"bir hapishaneye" - Translation from Turkish to Arabic

    • إلى سجن
        
    • في سجن
        
    • سجنها فى سجن
        
    • لسجن في
        
    • إلى سجنٌ
        
    • سجن ذو
        
    • سجن في
        
    Bu arada... eğer bunlardan bahsettiğimi bile yakalarlarsa maksimum güvenlikli bir hapishaneye gönderebilirler, ama sanırım online olmanın bir yolunu buldum. Open Subtitles لو علموا عنّي وأنا أتحدث عن هذه الأمور فسيرسلونني إلى سجن شديد الحراسة لكن أعتقد أنني وجدت طريقة للدخول إلى الإنترنت
    ve küçük bir hapishaneye çevirdiğimiz bir depomuz bulunuyor. TED ولدينا غرفة مخزن صغيرة حيث قمنا بتحويلها إلى سجن.
    Orta Doğu'da bir hapishaneye tıkılıyorsun ve en büyük şerefsiz bir Koreli çıkıyor. Open Subtitles تكون عالقاً في سجن في الشرق الاوسط واكبر ابن ساقطة فيه هو كوري
    Manası şu: ya bizimle oynarsın ya da seni öyle bir hapishaneye yollarız ki yeri belli olmayan, kumsalda ve insan haklarına azıcık saygı duyulan bir yer. Open Subtitles إنه يعني إنه تستطيع أن تساعدنا أو نُلقي بك في سجن لا أحد يعلم مكانه مع مجموعة من الأشياء القذرة
    Onu Su Chou yakınlarında Çin'in doğusunda çok güvenli bir hapishaneye götürdüler. Open Subtitles وتم سجنها فى سجن مكثف الحراسة بالقرب من" سو تشو" شرق "الصين".
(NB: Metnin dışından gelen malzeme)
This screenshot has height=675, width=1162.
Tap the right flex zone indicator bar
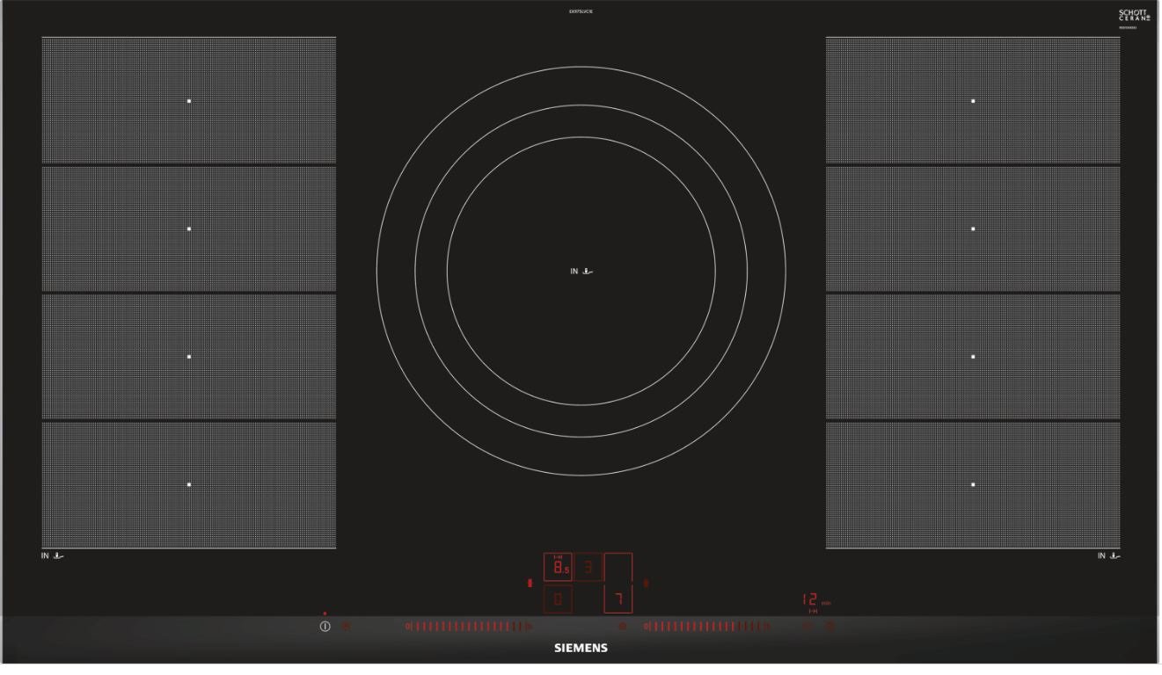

    Belki beni tropik bir hapishaneye göndermelerini isteyebilirsin. Open Subtitles ربّما تطلب منهم إرسالي لسجن في مكان استوائيّ.
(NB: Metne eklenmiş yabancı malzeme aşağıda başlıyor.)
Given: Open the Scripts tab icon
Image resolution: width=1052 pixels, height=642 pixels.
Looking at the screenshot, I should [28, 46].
    Başka bir hapishaneye gitmeliyim. Open Subtitles أريد الذهاب إلى سجنٌ اَخر.
    Benim evimi de ileri güvenlikli bir hapishaneye çevirdin. Open Subtitles أخذتَ منزلي و حولته إلى سجن ذو حماية عالية
    1994'te Kamboçya'da bir hapishaneye gittim 12 yaşında bir çoçukla tanıştım işkenceye maruz kalmıştı ve avukat verilmesine de karşı çıkılmıştı. TED عام 1994، ذهبت إلى سجن في كمبوديا، وقابلت صبي عمره 12 عاما تم تعذيبه وتم حرمانه من المحامي.
    Onu tıktığım hapishane çürüyene kadar içerde tutacağım, ve sonra başka bir hapishaneye nakledip oranın da çürümesini bekleyeceğim. Open Subtitles سوف أضعة فى السجن حتى يتعفن الحبس فوقة ثم سأنقلة إلى سجن أخر وأدع السجن يتعفن
    Arkadaşlarım beni gizli bir hapishaneye tıktıklarından biraz hamlaştım Open Subtitles حسناً , لقد أصبحت ضعيفاً قليلاً عندما قام رفيقي بحبّسي في سجن سري
    Sizi İç Güvenliğe teslim edeceğim... ve tehlikeli hayvanlar için yapılmış bir hapishaneye atılacaksınız. Open Subtitles ساُسلمكم الى الأمن الداخلي وسوف يزجون بكم في سجن حديقة الحيوانات الخطره
    Zod'u sıradan bir hapishaneye koyamazdım, değil mi? Open Subtitles لم أستطع وضع زود في سجن منتظم، أليس كذلك؟
    Onu Su Chou yakınlarında, Çin'in doğusunda çok güvenli bir hapishaneye götürdüler. Open Subtitles وتم سجنها فى سجن مكثف الحراسة بالقرب من" سو تشو" شرق "الصين".
    Beni asla salmayacaklarını biliyorum, ama evim Kentucky'de bir hapishaneye nakledilmek isterim, böylece Bluegrass'teki tepeleri yeniden koklayabilirim. Open Subtitles أنا أعلم أنه لن يتم إطلاق سراحي أبدا، لكن أود بنقلي إلى الوطن لسجن في (كنتاكي)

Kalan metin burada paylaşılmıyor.